→ **WHAT TO PRODUCE**: Pick up the Prefect forum thread about DaskExecutor configuration at the point where it stops and carry it on.

Follow up from my message above about the `DaskExecutor` not Prefect Community #ask-community

Follow up from my message above about the `DaskExe...

Brad I

09/03/2021, 5:41 AM

Follow up from my message above about the

DaskExecutor

not getting the env vars set in the run config, this has caused other issues in the way we have been deploying flows to different environments (test, dev, prod, etc). Previously, using the

LocalDaskExecutor

, we could set the executor on the flow itself and it was generic enough to work across all of our environments. Now we also need to change the dask config depending on our target environment, but it seems like setting the executor outside of the

with Flow()

definition just gets ignored. I believe this has something to do with the

storage

and

run_config

being serialized with the flow but the

executor

is not right now. An example flow and registration script is attached inside this thread. Does anyone know of a work around for this issue or have a better way to do this?

Brad I

09/03/2021, 5:41 AM

Copy code

import time
from datetime import datetime
from slugify import slugify
import prefect
from prefect import Parameter, Flow, task, unmapped
from prefect.executors import LocalDaskExecutor, DaskExecutor
from prefect.run_configs import KubernetesRun
from prefect.storage import Local
from dask_kubernetes import KubeCluster, make_pod_spec


@task
def pre_process_batch(run_batch):
    logger = prefect.context.get("logger")
    total = len(run_batch)
    <http://logger.info|logger.info>(f"Simulating {total} project combinations")
    return total


@task
def simulate_project(run_params, sim_time, total):
    logger = prefect.context.get("logger")
    <http://logger.info|logger.info>(f"Simulating ... ")
    time.sleep(sim_time)
    return {
        "instance": prefect.context.map_index+1,
        "total": total,
        "finished_ts": datetime.now().isoformat()
    }


@task
def store_output(result):
    logger = prefect.context.get("logger")
    <http://logger.info|logger.info>(f"{result['instance']}/{result['total']} - {result['finished_ts']}")


with Flow(
    "Scaling Test Flow"
) as flow:
    run_batch = Parameter("run_batch", default=[1, 2, 3, 4])
    sim_time = Parameter("sim_time", default=10)
    total = pre_process_batch(run_batch)
    results = simulate_project.map(run_batch, sim_time=unmapped(sim_time), total=unmapped(total))
    store_output.map(results)


if __name__ == "__main__":
    # This is a stripped down example of our deployment script.
    # Our CI builds/pushes the docker image and then registers
    # all flows in a loop into the test environment.

→ **SUPPLIED RECORDS**:
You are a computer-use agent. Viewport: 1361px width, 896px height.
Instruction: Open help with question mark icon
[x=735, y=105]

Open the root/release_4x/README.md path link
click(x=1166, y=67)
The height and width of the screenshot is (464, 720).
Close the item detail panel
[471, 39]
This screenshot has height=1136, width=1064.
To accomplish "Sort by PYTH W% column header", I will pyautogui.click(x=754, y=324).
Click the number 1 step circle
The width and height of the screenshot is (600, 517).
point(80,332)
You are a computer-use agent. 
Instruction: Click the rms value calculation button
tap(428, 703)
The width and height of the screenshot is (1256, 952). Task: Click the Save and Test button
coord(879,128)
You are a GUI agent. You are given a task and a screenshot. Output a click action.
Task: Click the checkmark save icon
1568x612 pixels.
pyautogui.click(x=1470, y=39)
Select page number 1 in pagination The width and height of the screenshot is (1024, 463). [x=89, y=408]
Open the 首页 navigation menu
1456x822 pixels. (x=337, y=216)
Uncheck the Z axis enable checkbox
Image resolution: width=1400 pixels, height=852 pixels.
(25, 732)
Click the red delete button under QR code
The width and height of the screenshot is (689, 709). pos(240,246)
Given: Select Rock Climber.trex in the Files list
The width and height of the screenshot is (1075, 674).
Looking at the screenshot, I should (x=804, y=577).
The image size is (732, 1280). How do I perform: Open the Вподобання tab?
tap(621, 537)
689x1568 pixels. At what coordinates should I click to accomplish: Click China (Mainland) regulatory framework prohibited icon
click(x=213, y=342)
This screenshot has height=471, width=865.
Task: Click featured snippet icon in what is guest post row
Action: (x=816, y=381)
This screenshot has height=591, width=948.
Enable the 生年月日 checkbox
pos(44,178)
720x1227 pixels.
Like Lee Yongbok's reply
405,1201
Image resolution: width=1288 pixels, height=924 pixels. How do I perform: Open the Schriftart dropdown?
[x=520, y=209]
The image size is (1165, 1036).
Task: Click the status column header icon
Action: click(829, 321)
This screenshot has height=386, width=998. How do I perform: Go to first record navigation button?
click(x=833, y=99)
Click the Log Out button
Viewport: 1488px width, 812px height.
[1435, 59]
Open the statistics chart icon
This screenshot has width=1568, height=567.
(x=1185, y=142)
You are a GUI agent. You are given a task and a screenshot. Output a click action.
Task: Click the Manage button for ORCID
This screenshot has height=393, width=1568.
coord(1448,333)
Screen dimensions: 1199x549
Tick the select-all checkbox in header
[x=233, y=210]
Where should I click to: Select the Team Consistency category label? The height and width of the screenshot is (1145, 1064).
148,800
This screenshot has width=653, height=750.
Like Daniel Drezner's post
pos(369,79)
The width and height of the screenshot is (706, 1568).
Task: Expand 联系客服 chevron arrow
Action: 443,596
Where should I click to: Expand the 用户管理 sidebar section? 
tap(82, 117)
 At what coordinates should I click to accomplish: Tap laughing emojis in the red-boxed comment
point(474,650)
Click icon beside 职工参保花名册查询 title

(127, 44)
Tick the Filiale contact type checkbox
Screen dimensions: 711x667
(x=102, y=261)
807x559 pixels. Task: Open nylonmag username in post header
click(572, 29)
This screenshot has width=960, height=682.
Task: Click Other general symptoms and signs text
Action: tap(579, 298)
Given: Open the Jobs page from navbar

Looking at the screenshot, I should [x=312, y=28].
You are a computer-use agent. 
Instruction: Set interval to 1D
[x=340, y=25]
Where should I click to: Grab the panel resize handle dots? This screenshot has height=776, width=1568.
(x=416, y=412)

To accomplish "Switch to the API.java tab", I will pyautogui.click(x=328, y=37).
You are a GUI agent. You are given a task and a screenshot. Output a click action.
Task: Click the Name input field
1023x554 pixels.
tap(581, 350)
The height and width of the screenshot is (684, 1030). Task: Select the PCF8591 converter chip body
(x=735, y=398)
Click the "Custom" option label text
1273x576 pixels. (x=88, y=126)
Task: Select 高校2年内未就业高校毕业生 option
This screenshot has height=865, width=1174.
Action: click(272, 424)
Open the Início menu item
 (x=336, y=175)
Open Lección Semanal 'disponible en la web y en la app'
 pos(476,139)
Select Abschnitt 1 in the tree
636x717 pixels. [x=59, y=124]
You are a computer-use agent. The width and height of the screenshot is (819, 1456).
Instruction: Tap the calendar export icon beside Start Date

→ **EXERCISE RESPONSE**:
    # Merge of a PR registers to dev, tags release to prod.
    from pathlib import Path

    flow.validate()

    # Local storage (already built into docker image by CI process)
    parts = Path(__file__).resolve().parts
    path = str(Path("/src/") / Path(*parts[parts.index("workflows"):]))
    flow.storage = Local(stored_as_script=True, path=path, add_default_labels=False)

    # Different deployment environments
    dev = {
        "GCS_BUCKET": "dev-bucket",
        "BQ_DATASET": "dev-dataset",
        "BQ_TABLE": "results"
    }

    test = {
        "GCS_BUCKET": "test-bucket",
        "BQ_DATASET": "test-dataset",
        "BQ_TABLE": "results"
    }

    ##
    # Deploy to test environment
    ##

    # K8s run config
    flow.run_config = KubernetesRun(
        image_pull_policy="Always",
        labels=['k8s', 'test-workflows'],
        image="<http://us.gcr.io/project/workflows:feature-branch|us.gcr.io/project/workflows:feature-branch>",
        cpu_request="1000m",
        memory_request="2Gi",
        env=test
    )

    # Executor (Dask pod template requires the env dict again)
    flow.executor = DaskExecutor(
            cluster_class=lambda: KubeCluster(
                name=slugify(flow.name),
                pod_template=make_pod_spec(
                    image="<http://us.gcr.io/project/workflows:feature-branch|us.gcr.io/project/workflows:feature-branch>",
                    cpu_request="2000m",
                    memory_request="4Gi",
                    threads_per_worker=1,
                    env=test,
                )
            ),
            adapt_kwargs={
                "minimum": 1,
                "maximum": 4,
            },
        )

    flow.register(
        project_name="test-workflows",
        set_schedule_active=False,
    )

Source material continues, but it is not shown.